Objectif visé :: Poursuivez, s’il vous plaît, la critique de Talking Heads II au Festival OFF d’Avignon, à partir de sa dernière phrase.

Texte fourni ::
>>

Festival OFF d’Avignon – Talking Heads II
Talking Heads II – Ces moulins à paroles-là, si on les cherche bien, on pourrait les trouver un peu partout. Même dans les endroits les plus incongrus. D’ailleurs, tout ce qui sort de l’ordinaire, ces joyeux bouts de bonnes femmes l’affectionnent tout particulièrement. La première a un penchant immodéré pour son pédicure qui se prend pour un thérapeute tandis que la seconde passe ses journées la tête dans les haies qui bordent son pavillon de banlieue. Voilà le tableau. Banales, pas si banales, ces Talking Heads !
Et c’est là où le bât pourrait justement les blesser sans en avoir l’air : à force de s’emberlificoter les pieds dans les talons et les mains dans les buissons, les deux Anglaises d’Alan Bennett en oublieraient presque le bon sens du quotidien, ou le bon bout de leur raison, c’est selon. Une chose est cependant certaine : en intérieur comme en extérieur, leurs petites péripéties n’ont d’égal que la truculence dont elles usent pour les raconter.

<<

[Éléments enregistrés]
>>

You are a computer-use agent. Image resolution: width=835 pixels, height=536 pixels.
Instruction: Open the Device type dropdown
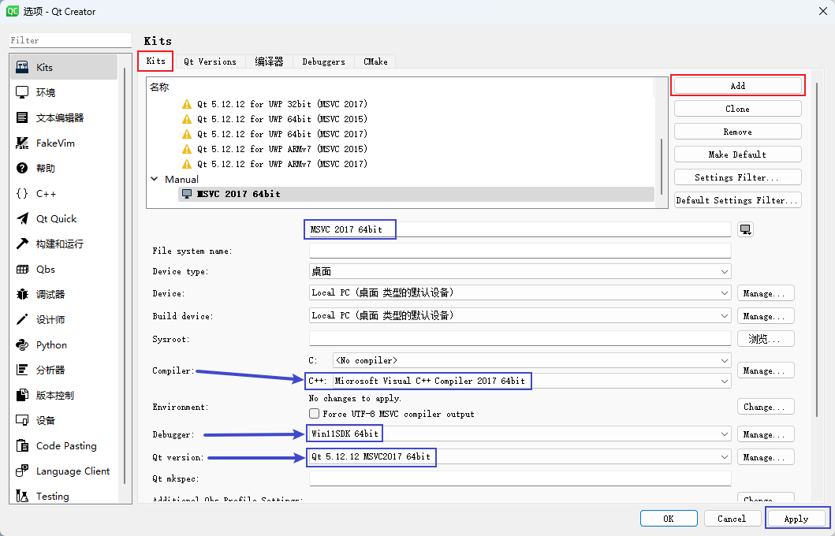520,271
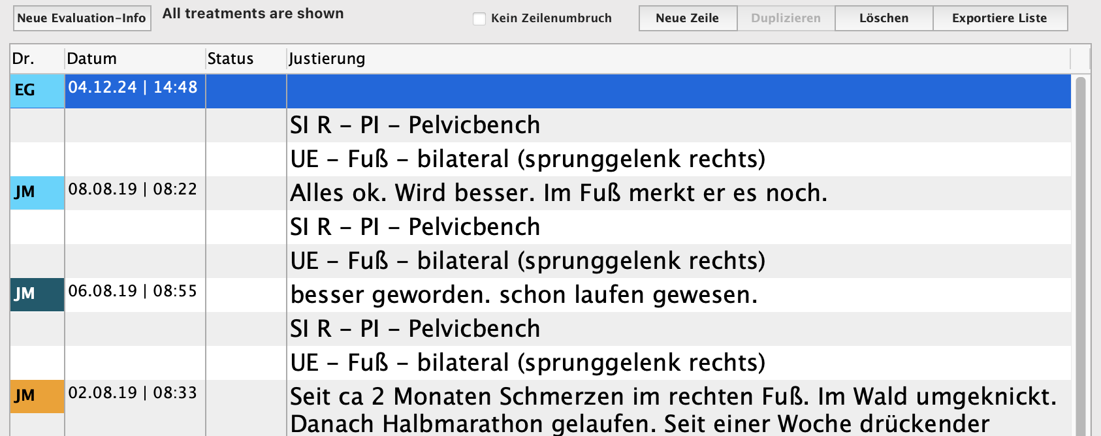Viewport: 1101px width, 436px height.
Task: Select the 04.12.24 | 14:48 date cell
Action: coord(133,87)
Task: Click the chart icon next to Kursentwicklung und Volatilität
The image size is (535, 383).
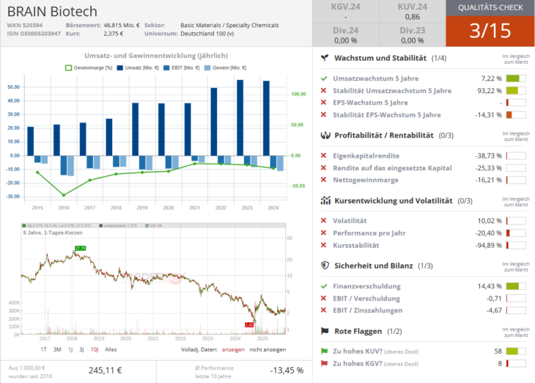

<<

Résultat de l’exercice ::
Côté talons, meet Miss Fozzard, la naïveté toujours un peu à cent lieues de ses pompes. Pimpante comme si c’était tous les jours dimanche, la garde-robe aussi colorée que la carnation de ses joues, on pourrait la croire guillerette du matin jusqu’au soir, si elle n’avait pas l’air aussi pincée. Miss Fozzard, sans rapport aucun ou presque, adore parler des autres et les escarpins qui affinent les pieds. Sa devise, qu’elle emprunte à Mr Dunderdale, son nouveau pédicure, elle nous la livre d’un ton : « bons pieds, bonne condition ». Elle vit avec son frère Bernard, qu’une attaque cérébrale a cloué à son fauteuil, en plus de lui avoir cloué le clapet. Tout irait très bien pour elle sans ce défaut de langage et sans de menus soucis du quotidien, qu’elle situe sans s’en rendre compte quelque part entre son cœur et la voûte de ses pieds.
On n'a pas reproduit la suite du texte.